Sono considerazioni, queste, che motivano il fermo rifiuto di principio dello “specifico piano, denominato <piano della ricostruzione>” per l’intero insediamento urbano e rurale, la cui adozione la legge rimette alla mera facoltà discrezionale dei singoli “comuni interessati dal sisma” e per ciò stesso configura come misura non necessitata dalle effettive esigenze della ricostruzione che negli strumenti ordinari della pianificazione ben possono trovare la loro esauriente e più corretta soddisfazione. Un simile speciale strumento, concepito come eventuale, perciò non funzionalmente imposto dal compito della ricostruzione, si presta, quando non ad impieghi pretestuosi, certo ad applicazioni che sovvertono il meditato ed equilibrato disegno della vigente pianificazione o ne compromettono la complessiva coerenza, con indulgenza a delocalizzazioni di funzioni consolidate nei tessuti esistenti e alla diffusione di nuovi insediamenti anche residenziali (che l’indicazione finale di cautela del comma 7 dell’art. 12 non varrà a contenere), pure attraverso il problematico (art. 13 legge 241/ 1990) ricorso all’accordo di pianificazione con i privati.

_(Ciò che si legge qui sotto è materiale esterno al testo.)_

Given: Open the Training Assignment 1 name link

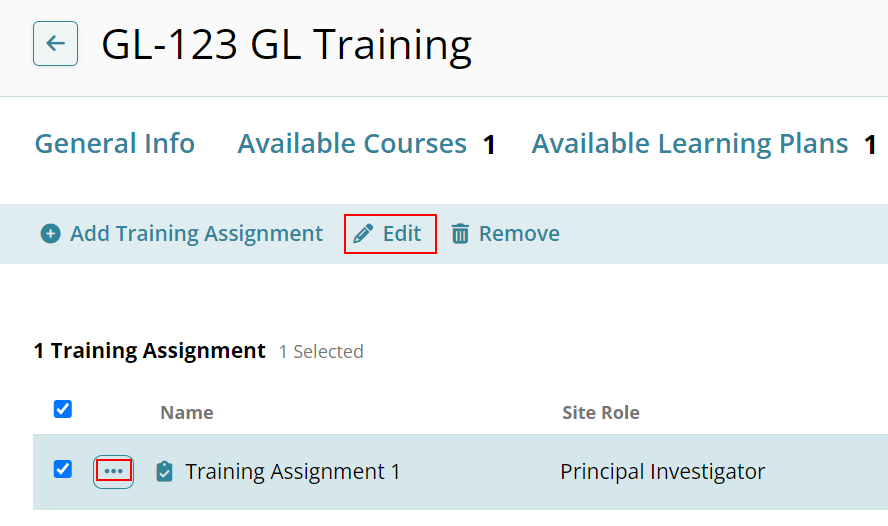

Non si vorrebbe che questa disciplina trasgressiva dei principi di tutela degli insediamenti urbani e rurali della tradizione, non giustificata dalla evenienza eccezionale del sisma (cui l’ordinaria pianificazione è capace di rispondere adeguatamente) sia l’annuncio di un generale mutamento di indirizzi, l’avvio all’abbandono definitivo, insomma, dei principi di salvaguardia delle consolidate identità che caratterizzano il territorio storico della regione Emilia – Romagna.

Non rimane che fare affidamento sulla responsabilità delle comunità locali che, gelose della propria identità – diversità, sappiano rifiutare il ricorso agli stravolgenti piani della ricostruzione da questa cattiva legge regionale messi a loro disposizione.

Bologna, gennaio 2013.

Italia Nostra, consiglio regionale dell’Emilia – Romagna.